Soğuk hava akın akın içeri dolarken, Arven ve ben kendimizi ani bir sessizliğin kucağında bulduk. Alarm sesleri, kapının ardında kalmıştı. Gözlerimiz karanlıkta birbirimizi ararken, Arven fısıldadı, "Burada olmamız imkânsızdı, ama işte buradayız." Karanlıkta birkaç adım daha attık ve gözlerimiz yavaş yavaş alışmaya başladı. Burası, sığınağın en derin kısmıydı, teknolojinin ve izolasyonun mükemmel bir birleşimi. Duvarlar, eski dünya ile yenidünya arasında bir geçiş gibi, eski taşlarla ve yeni ekranlarla kaplıydı. Arven hızla bir terminalin başına geçti ve parmakları klavyede uçuşmaya başladı. "Saldırıyı buradan izleyebiliriz. Eğer bir karşı saldırı şansımız varsa, o da burada." Yanında dururken, onun bu kadar hızlı hareket edebilmesine hayran kaldım. Kodlar, ekranlarda bir şelale gibi akıyordu ve Arven, onları bir orkestra şefi gibi yönetiyordu. "Sen ne yapabilirsin?" diye sordu, gözleri hala ekranda. Derin bir nefes aldım. "Ben de senin kadar iyi olmasam da, bu savaşta yerimi alabilirim," dedim ve ikinci bir terminalin başına geçtim. İkimiz de savaşmaya hazırdık. Her ne kadar bu yer altındaki sığınak bizim güvenli limanımız olsa da, şimdi bir savaş odası haline gelmişti. Ve biz de bu savaşın komutanlarıydık.
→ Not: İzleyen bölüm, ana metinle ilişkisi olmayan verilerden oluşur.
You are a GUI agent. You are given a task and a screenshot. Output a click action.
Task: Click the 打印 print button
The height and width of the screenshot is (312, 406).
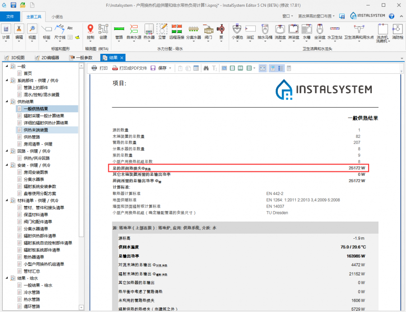[x=100, y=68]
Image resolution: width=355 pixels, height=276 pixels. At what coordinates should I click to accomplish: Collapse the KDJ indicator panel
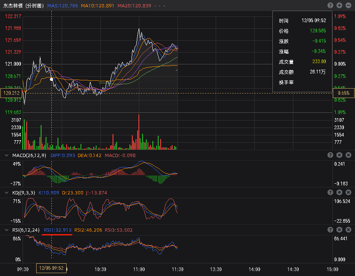(6, 192)
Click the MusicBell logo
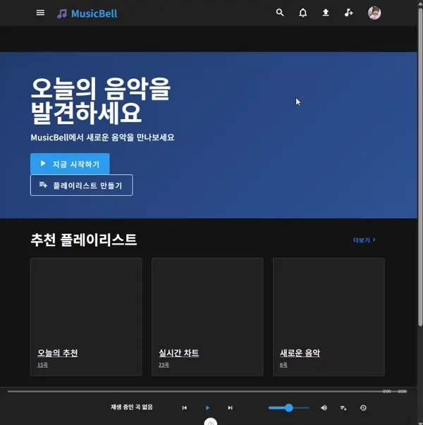This screenshot has width=423, height=425. click(x=87, y=13)
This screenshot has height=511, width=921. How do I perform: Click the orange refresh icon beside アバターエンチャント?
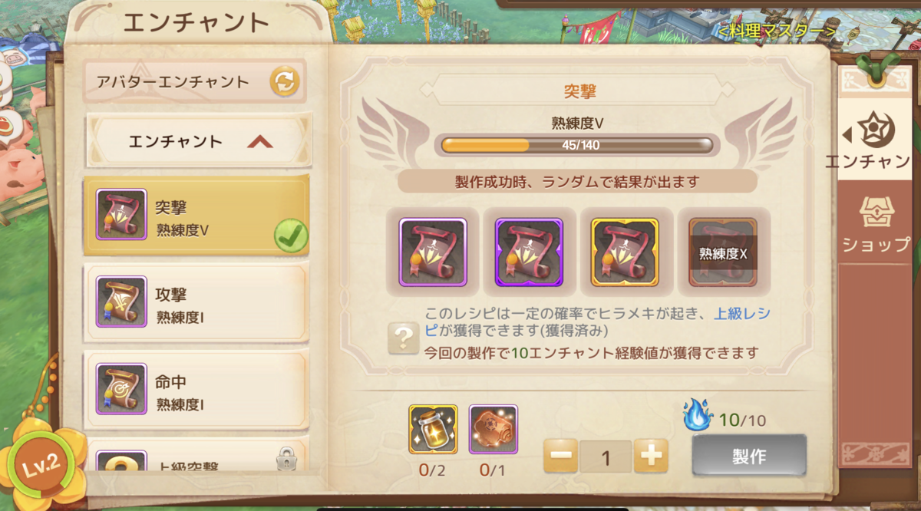point(285,81)
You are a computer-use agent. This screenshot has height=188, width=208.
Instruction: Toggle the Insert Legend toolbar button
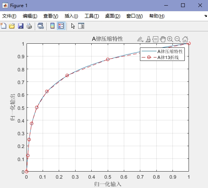(61, 26)
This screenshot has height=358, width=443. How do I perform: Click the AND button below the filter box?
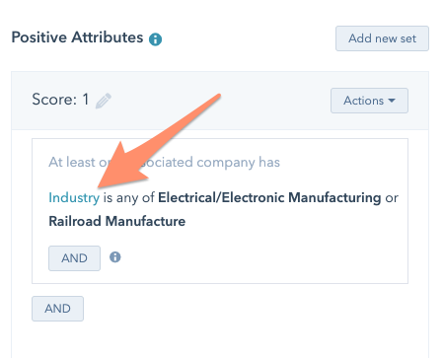click(57, 309)
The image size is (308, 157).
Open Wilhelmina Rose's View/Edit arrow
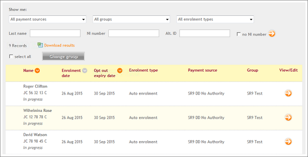[288, 117]
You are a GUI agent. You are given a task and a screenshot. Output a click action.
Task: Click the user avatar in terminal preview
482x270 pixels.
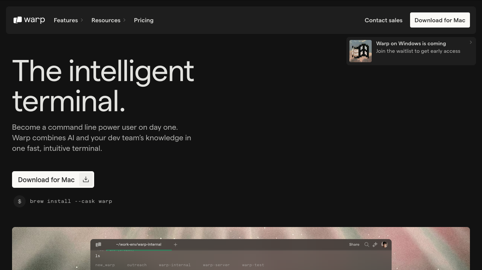384,245
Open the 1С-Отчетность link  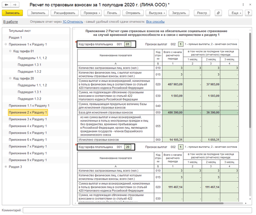[73, 22]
Yanında dururken, onun bu kadar hızlı hareket edebilmesine hayran kaldım. Kodlar, ekranlarda bir şelale gibi akıyordu, her biri acil bir durumun parçasıydı. Arven'in yüzüne vuran mavi ışık, onun kararlılığını ve bu savaşta ne kadar önemli olduğunu gösteriyordu. "Beni yönlendir," dedim, "Ne yapmam gerekiyor?"Arven kısa bir an için bana baktı, gözlerindeki mavi ışık kararlılıkla parlıyordu. "Buradaki savunma protokollerini güçlendireceğim. Sen ise sunucuları kontrol altında tut. Herhangi bir sızıntı olursa hemen haber ver. "Ellerim klavyede hızla hareket etmeye başladı. Arven ile birlikte, bu dijital dünyada hayatta kalmak için mücadele ediyorduk. Saldırının kaynağını bulmak ve onu durdurmak zorundaydık. Her yeni komut, bize bir adım daha kazandırıyordu. Dakikalar geçtikçe, Arven ile olan uyumumuz arttı ve her hareketimiz daha da senkronize oldu. Ancak, bir an için ekranlar karardı ve sonra tekrar aydınlandı. Bu kez, bir uyarı mesajı belirdi: "Kritik Sistem Hatası: Savunma Protokolleri Devre Dışı."Arven'in parmakları durdu ve o soğuk sesle, "Bu iyi değil," dedi. Soluklarım bile yetmiyordu artık. nefes almak ilk defa zor geldi. Sandalyede geriye yaslanıp gözlerimi kapattım. Ne olacak, ne yapacaktık bilmiyorum ama şuan bunu düşünmek istemiyordum.